Lisboa,Sexta Feira dia 06 de Novembro de 2010 às 03.35h



Olá companheira!

Antes de mais, espero que esta minha carta te vá encontrar de saúde ou que pelo menos o reumático te dê algumas folgas de vez em quando, junto daqueles que te são mais queridos e te não tenham abandonado.
Tenho a certeza de que neste momento se esboçou um sorriso nesse teu rosto já muito enrugado mas ainda com traços das feições com que te conheci desde a meninice e que fui acompanhando em segredo, com a cumplicidade do teu espelho onde te miravas amiúdes vezes e ias descobrindo aqui e ali os estragos com que o inexorável tempo te ía brindando. Devagar, devagarinho... mas a preceito. Nunca te ouvi queixar pois sabia-te jovem, por vezes até criança, lá bem no fundo do teu sentir. E no fundo também, era isso que realmente importava. Para ti, foste jovem por toda essa vida fora, tenho a certeza disso!

Lembras-te de quando fizeste 30 anos e da tristeza que se abateu sobre ti nesse dia?
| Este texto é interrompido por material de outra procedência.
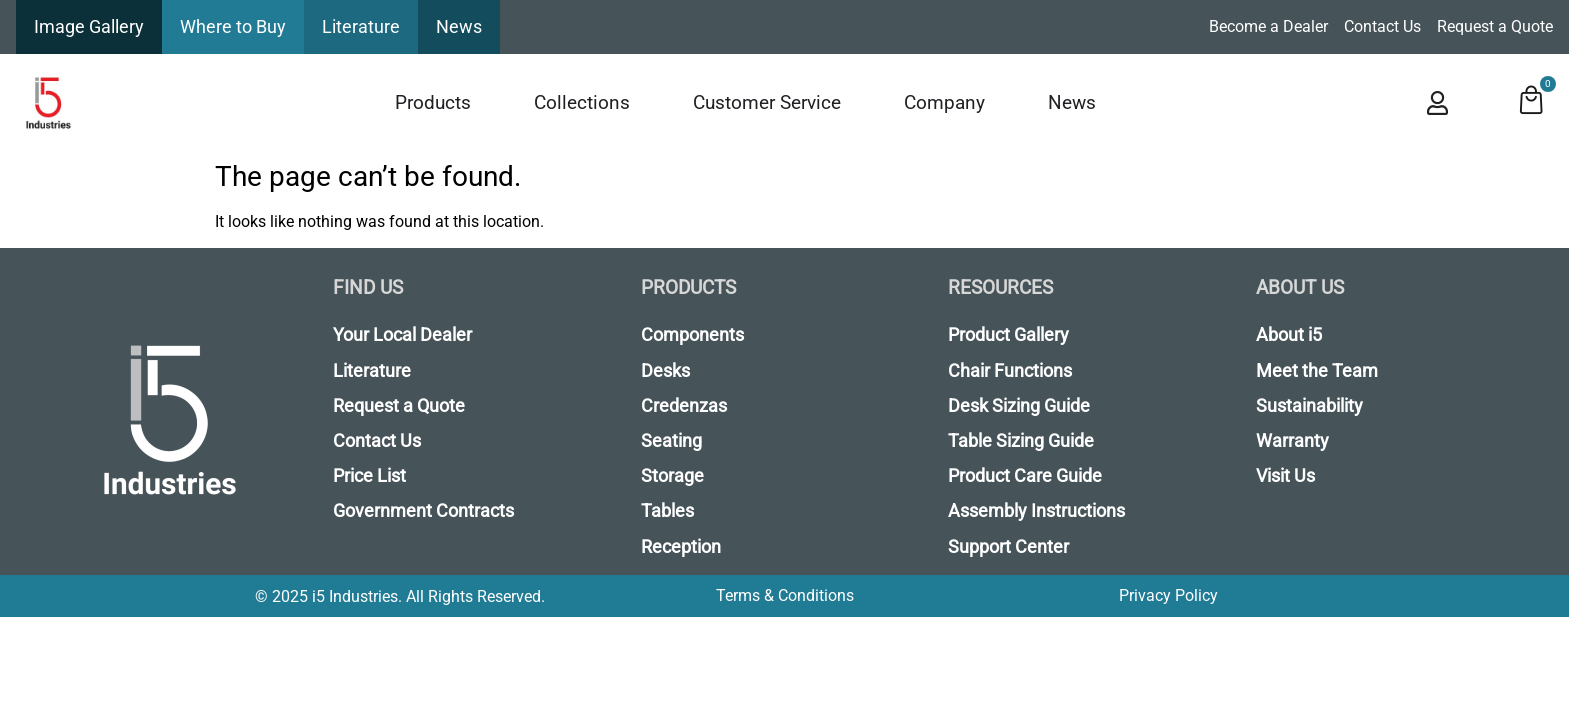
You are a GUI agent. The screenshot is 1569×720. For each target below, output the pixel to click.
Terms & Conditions (785, 595)
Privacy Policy (1168, 595)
Como se o mundo de repente te caísse sob os ombros e te fizesse ter consciência do seu peso em cada tic tac do relógio que trazias no pulso, na sua cavalgada infernal a caminho do fim. Tonta!...
Nem te passava pela cabeça o que a vida te tinha reservado e o que de bom e de menos bom ainda te viria a oferecer. É que, e se bem te recordas, viveste mais e intensamente em meia dúzia de anos do que tinhas vivido até ali.
Aprendeste com os teus próprios erros, remendaste o que pudeste e o resto para o qual não tinhas nenhum remédio de efeito rápido e eficaz, foste deixando andar até que o tempo curasse. E curou mesmo!
Tinhas sonhos como qualquer outro. Alguns não passavam disso mesmo, de sonhos. Mas outros viste como se foram realizando e fazendo de ti uma mulher. Uma pessoa mais segura, mais digna do respeito dos outros, e, o mais importante do que tudo, foste ganhando a pouco e pouco o amor próprio que te tinham roubado, tornando-te mais madura. Ganhaste confiança em ti mesma e aquilo que admiravas nalguns e nunca te passou pela cabeça que algum dia serias capaz de alcançar, chegou sorrateiramente, bateu à tua porta e surpreendeu-te!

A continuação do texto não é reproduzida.